State Representative Lindsay Sabadosa and State Senator Michael Moore have filed an Act to ensure the responsible use of advanced robotic technologies, legislation that prohibits the manufacture, sale, and operation of robotic devices or drones that are mounted with a weapon.

If passed, this first-in-the-nation legislation will implement common-sense regulations that will protect the public while bringing stability and predictability to an emerging market and its entrepreneurs.

The bill contains three primary provisions related to robots, drones, and other uncrewed robotic devices in Massachusetts: banning the sale and use of weapons-mounted robotic devices, banning the use of robotic devices to threaten or harass, and banning the usage of robotic devices to physically restrain an individual.

Those found in violation of the above provisions will face fines of between $5,000 and $25,000, in addition to any other penalty imposed due to violations of existing laws.

State Rep Lindsay Sabadosa (D-Northampton), says: “Our offices have worked with key stakeholders in developing this legislation, that’s why our bill is supported by leaders in the robotics industry and civil rights organizations.

“Entrepreneurs need the stability of our legislature’s foresight, communities need safety from this fast-moving technology, and above all we have to act to ensure public confidence and safety.

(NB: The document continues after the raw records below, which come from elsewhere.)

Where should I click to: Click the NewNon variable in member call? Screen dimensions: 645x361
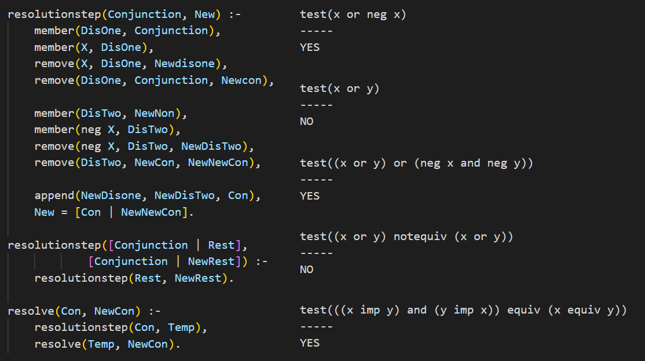click(155, 113)
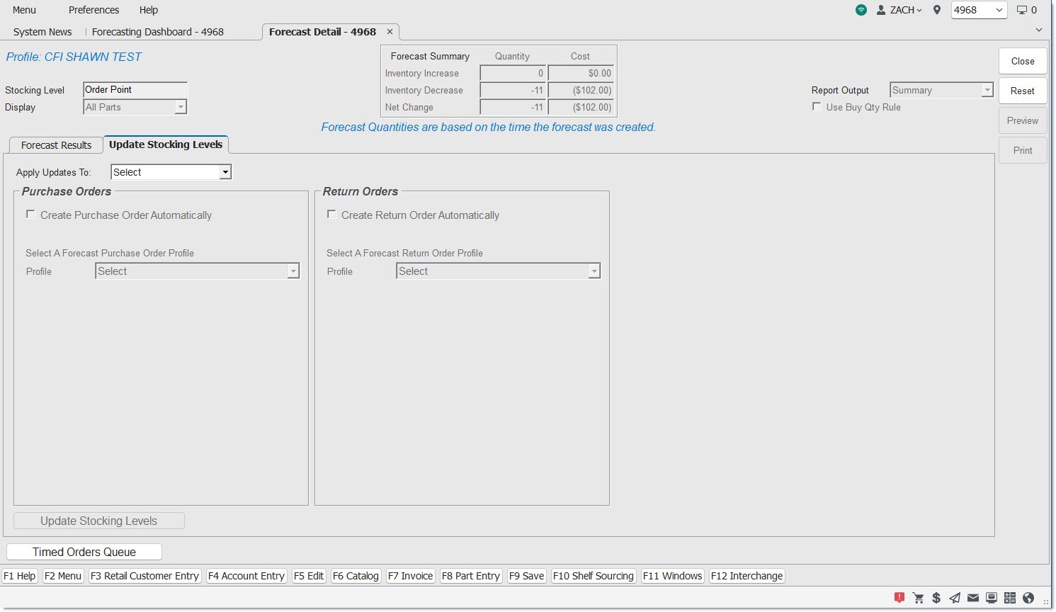The height and width of the screenshot is (612, 1056).
Task: Switch to the Forecast Results tab
Action: coord(56,145)
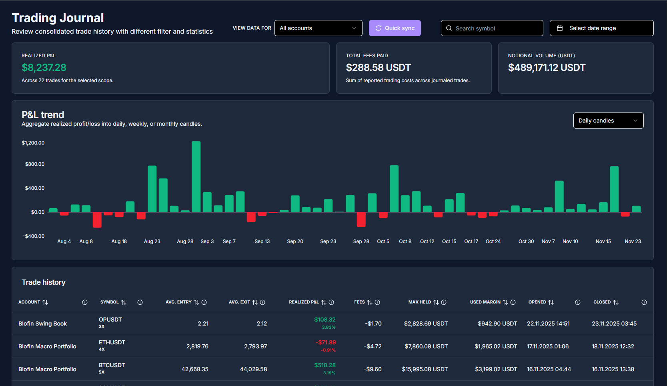667x386 pixels.
Task: Open the Blofin Swing Book account entry
Action: [42, 324]
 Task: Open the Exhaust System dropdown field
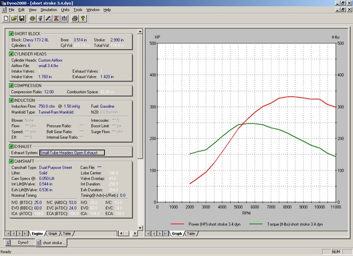click(x=72, y=153)
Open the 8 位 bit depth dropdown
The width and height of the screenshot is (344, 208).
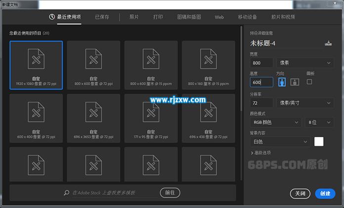(320, 122)
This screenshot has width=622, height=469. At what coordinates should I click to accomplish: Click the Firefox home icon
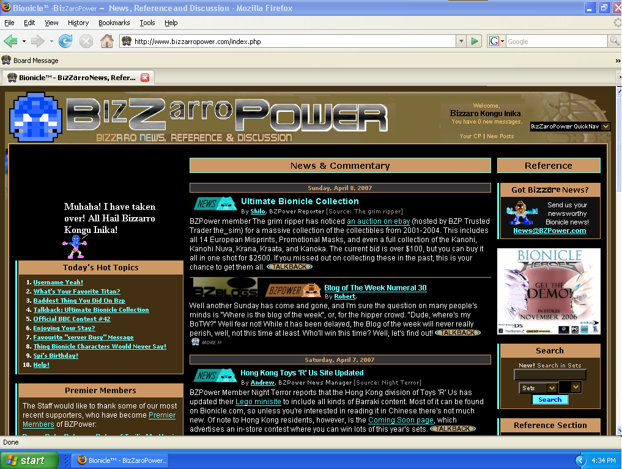(106, 41)
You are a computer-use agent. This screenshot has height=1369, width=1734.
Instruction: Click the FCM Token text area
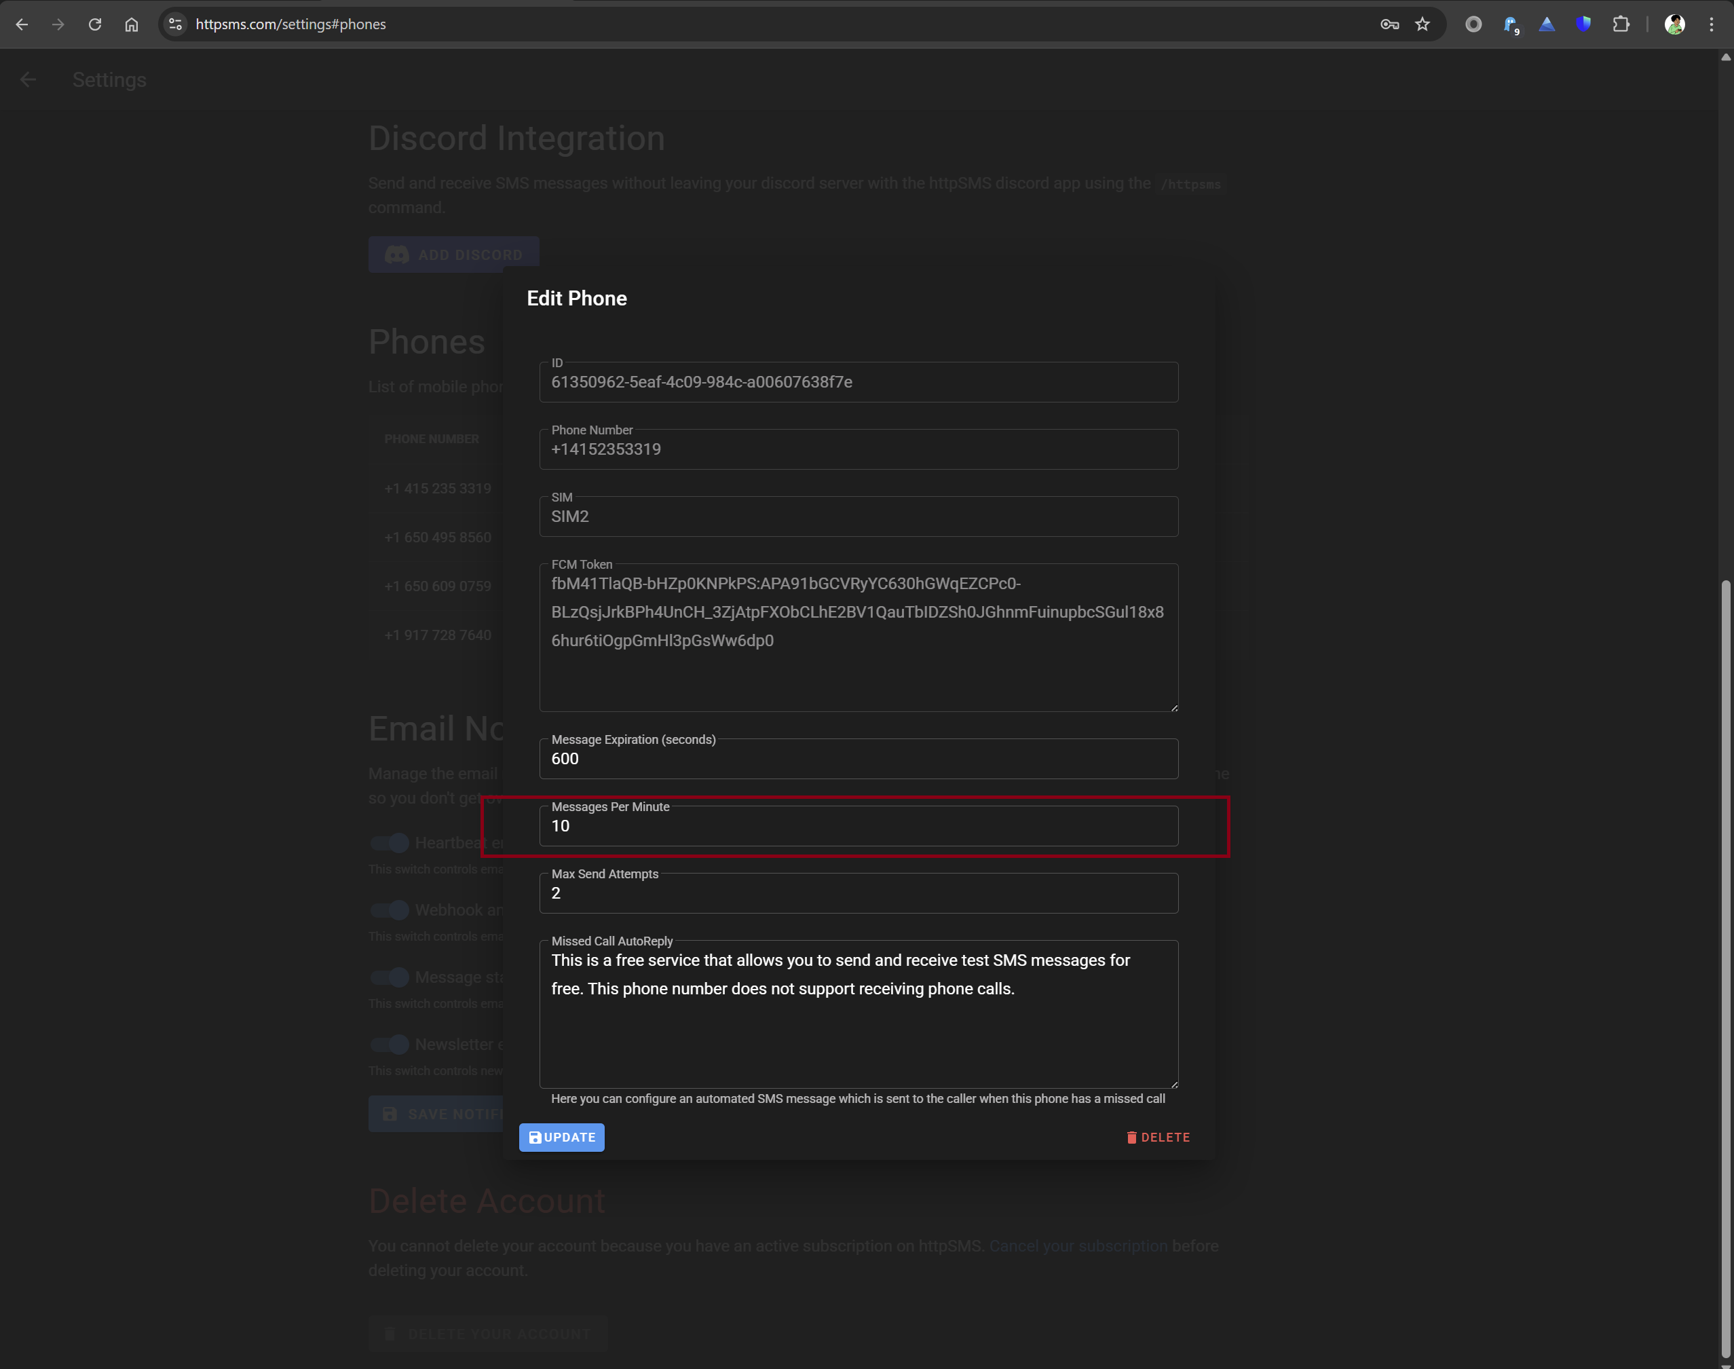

“Robotics can, do, and will shape our economies and our lives for the better, and it is the duty of my colleagues and I to keep our attention on this developing technology.”

Senator Michael Moore (D-Millbury), says: “Very often, the pace of innovation moves faster than critical regulation that protects the public.

“I’m pleased to have worked with Representative Sabadosa, the ACLU of Massachusetts, Boston Dynamics, and so many others to get ahead of what can be a very dangerous technology if in the wrong hands.

“This bill puts reasonable guardrails around the use of robots to harass members of the public and bans the weaponization of this technology by those without strict oversight, while also introducing rules for law enforcement to bolster public trust.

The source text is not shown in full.